Monday, June 21, 2010

The Trellis and The Vine – Marshall and Payne

This book has been highly recommended by others. Mark Dever said it was the best book he had ever read on the nature of church ministry (and he has read a few books on church ministry). And written a couple (which are good in themselves).

I finally got around to reading this one. And I like it.

The basic idea is based on a trellis and a vine. (I say that for those who might not figure it out on their own). A trellis is a structure; a vine is a plant. The vine grows on the trellis; the trellis exists for the vine to grow on. The trellis is not the point; the vine is.

In the same way, gospel growth (used throughout the book in contrast to church growth) is the vine; the church structure is the trellis. The point of the book is that ministry is to be about growing the vine, not the trellis. The trellis/church structure exists to support the vine/church/people.

I think a lot of churches are under the impression that if they grow the trellis, they can grow the vine. So we brainstorm and allocate resources (people and money) and space (rooms and calendar) to build a bigger, more elaborate trellis. But the vine doesn’t grow. In fact, the existing vine just gets spread out more thinly.

And in fact, very often the trellis becomes an albatross (to mix metaphors). Indeed, a very large albatross which is full of sacred cows (to mix metaphors once again). And you know what happens when you try to sacrifice a sacred cow.

Too many churches have a trellis that is virtually useless for growing a vine. But they have had the trellis for fifty years. It was useful for thirty of those years. Now it is rusty, bent up in a few places, falling down in some others. Only sparsely covered with a few twigs of the vine.

But it is “ours.” It’s what we do because … it’s what we have always done. And every successful church does this. Or at least they used to. So the trellis is exposed because the vine isn’t growing. And there’s no reason to stop doing something that we have done for so long.
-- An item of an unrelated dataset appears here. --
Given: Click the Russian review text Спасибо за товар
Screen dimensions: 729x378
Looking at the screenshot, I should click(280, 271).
The book is a clarion call to reconsider your trellis for the sake of the vine. It is not a book that discounts the usefulness of a trellis, or recommends having no trellis. It simply calls us to reconsider what we are doing.
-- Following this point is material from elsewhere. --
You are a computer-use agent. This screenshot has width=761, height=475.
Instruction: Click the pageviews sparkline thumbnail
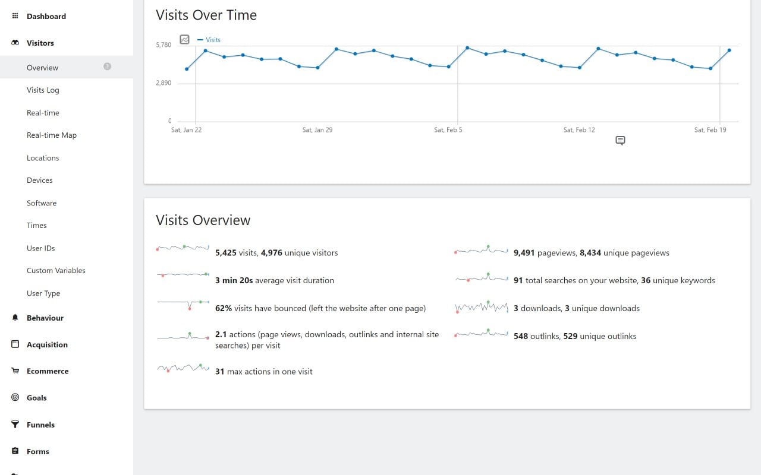[x=480, y=249]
Here’s my simple summation: Stop building structure and spend time with key people (PWWs) to make disciples of them so that they can go and make disciples of others. Build the trellis only as necessary to support the vine.
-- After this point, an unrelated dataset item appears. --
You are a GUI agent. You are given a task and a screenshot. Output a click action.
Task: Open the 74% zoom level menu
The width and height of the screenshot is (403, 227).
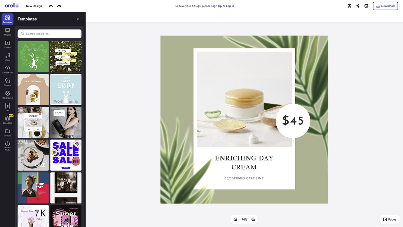244,220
The truth is that for us as pastors, “trellis work is easier and less personally threatening. Vine work is personal and requires much prayer. It requires us to depend on God, and to open our mouths and speak God’s word in some way to another person” (p. 9). But “structures don’t grow ministry any more than trellises grow vines … most churches need to make a conscious shift—away from erecting and maintaining structures, and towards growing people who are disciple-making disciples of Christ” (p. 17).

I think this book is beneficial for people who take seriously the church that the Great Commission is to make disciples, not well-oiled church machines.

I have no problem with well-oiled church machines and large and elaborate trellises. But they should be the by-products of gospel-growth, that are supported and maintained by disciple-making disciples. They can be tools in which disciples are made. We simply need to remember that the Great Commission is about the vine, not the trellis.